Look below for the line that contains "Instruction: Dislike the" and the line that contains "You are a computer-use agent. This", then restate both of them and every line in between, exactly. No picture goes in the copy.

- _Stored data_
=== Section Start ===
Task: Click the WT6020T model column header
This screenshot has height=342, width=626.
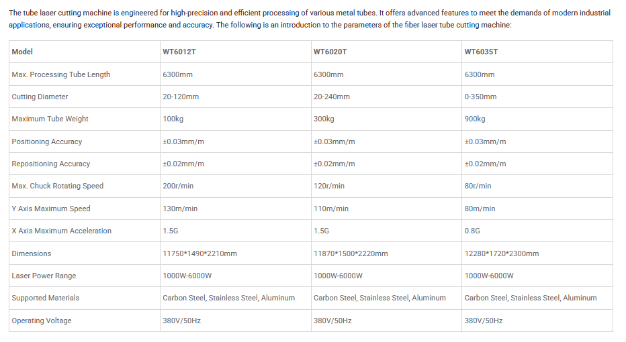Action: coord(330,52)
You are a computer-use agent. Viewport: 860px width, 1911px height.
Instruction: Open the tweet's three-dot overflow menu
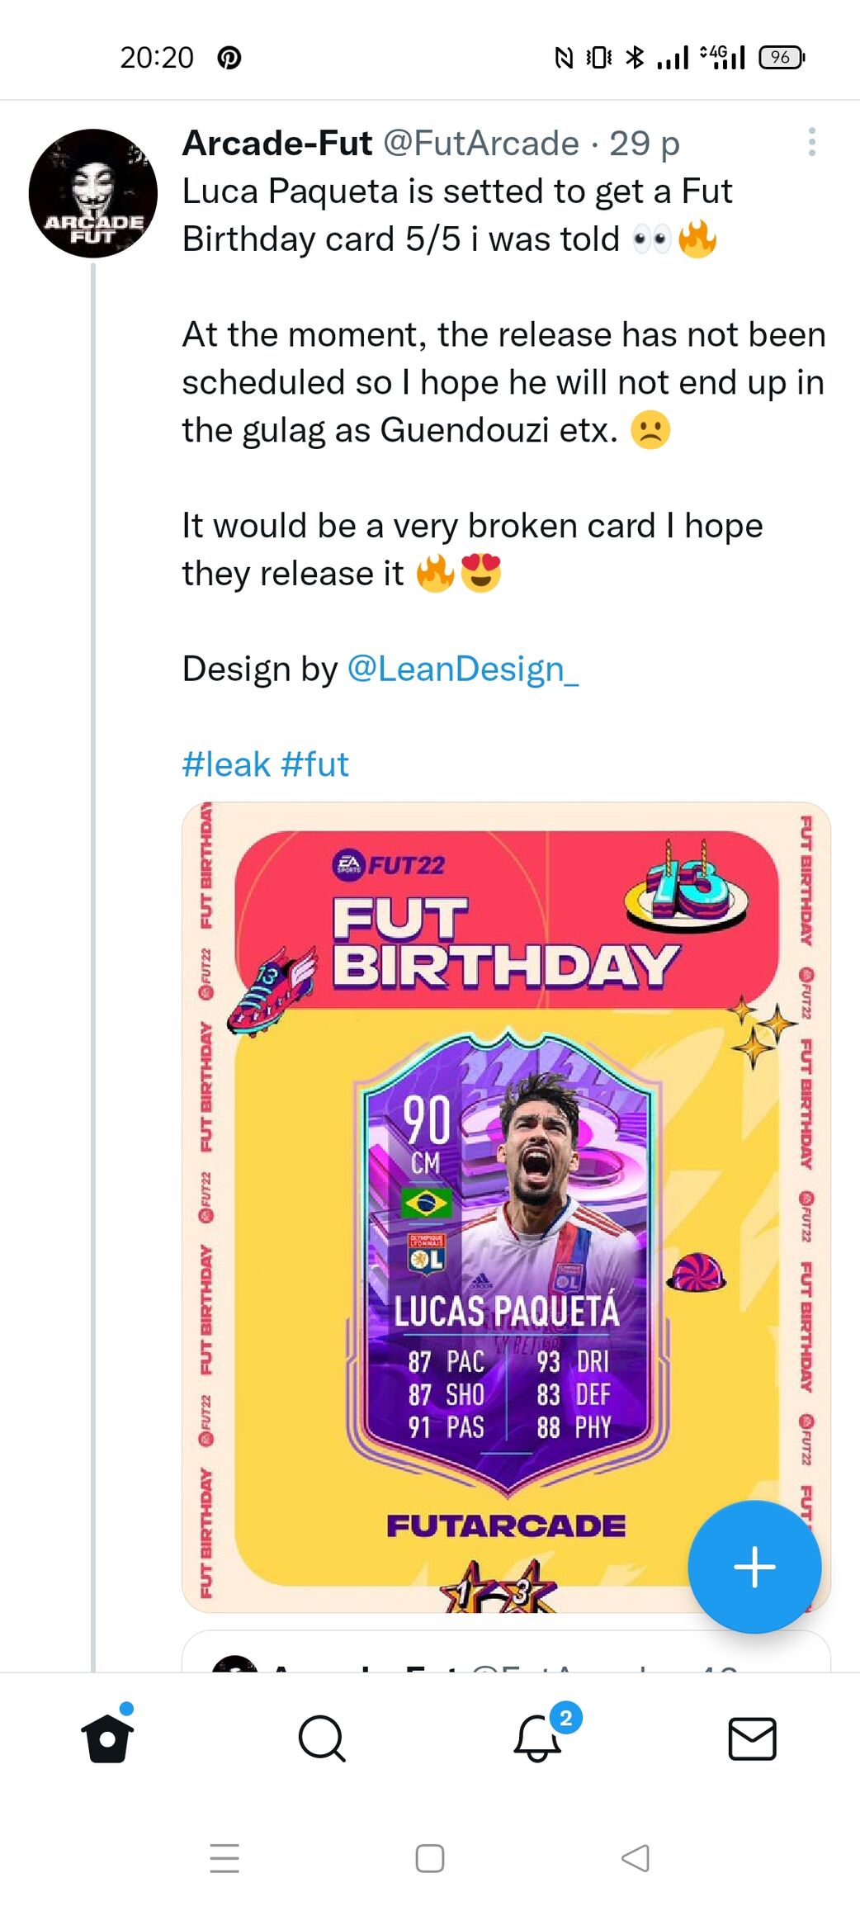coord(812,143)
=== Section End ===
=== Section Start ===
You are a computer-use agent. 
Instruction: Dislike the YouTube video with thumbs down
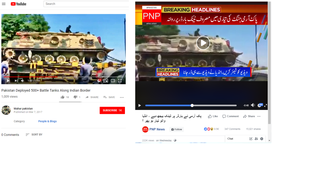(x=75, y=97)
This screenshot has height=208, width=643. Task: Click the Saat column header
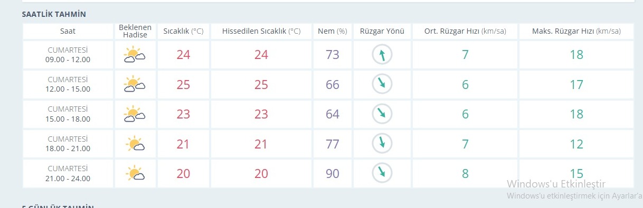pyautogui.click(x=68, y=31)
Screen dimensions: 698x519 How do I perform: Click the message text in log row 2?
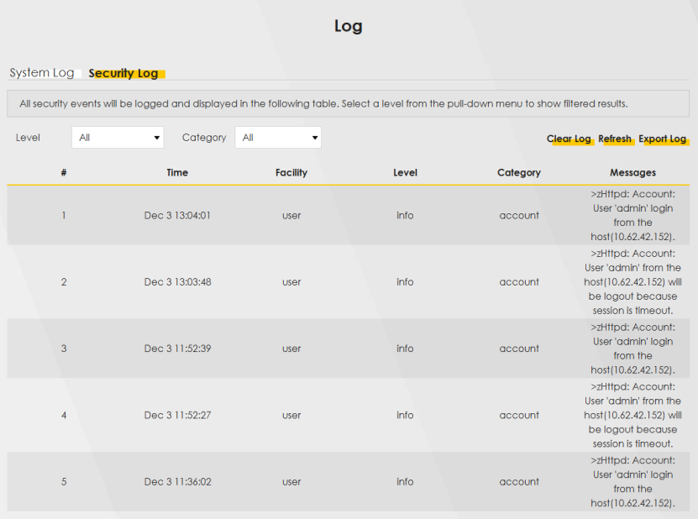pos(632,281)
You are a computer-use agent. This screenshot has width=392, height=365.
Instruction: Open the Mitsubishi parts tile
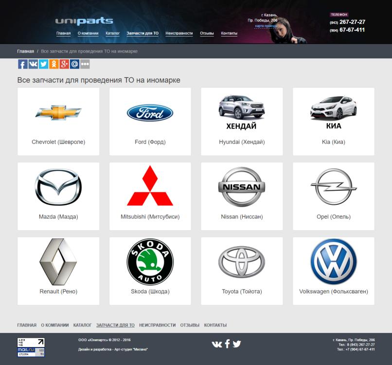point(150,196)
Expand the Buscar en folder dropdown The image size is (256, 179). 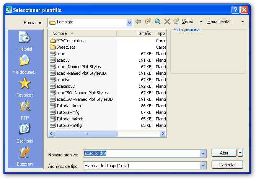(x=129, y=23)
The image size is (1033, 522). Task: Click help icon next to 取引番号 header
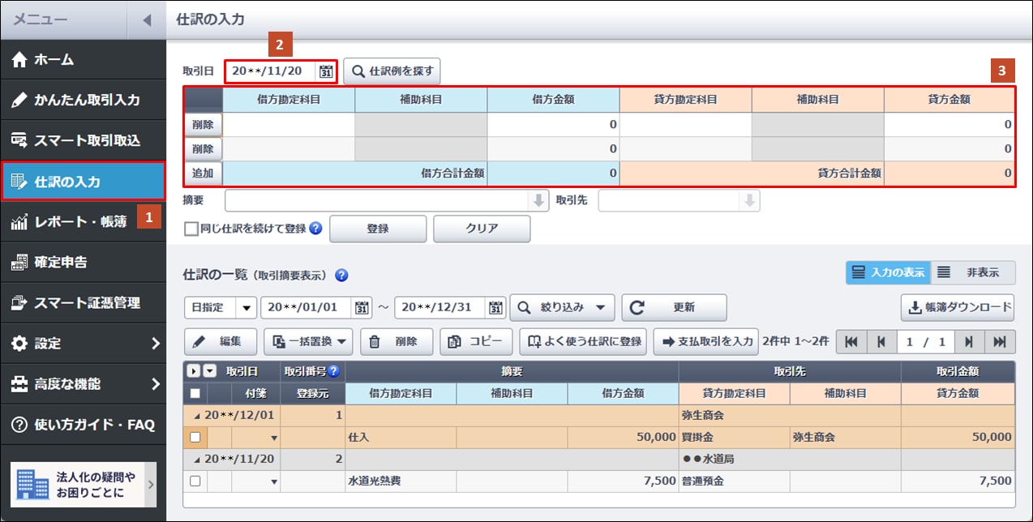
=== Section End ===
- _Response area_
Instruction: Dislike the YouTube video with thumbs down
(x=75, y=97)
This screenshot has height=208, width=643. Task: Click the Saat column header
pyautogui.click(x=68, y=31)
Screen dimensions: 698x519 How do I perform: Click the message text in log row 2?
pos(632,281)
You are a computer-use agent. This screenshot has width=392, height=365.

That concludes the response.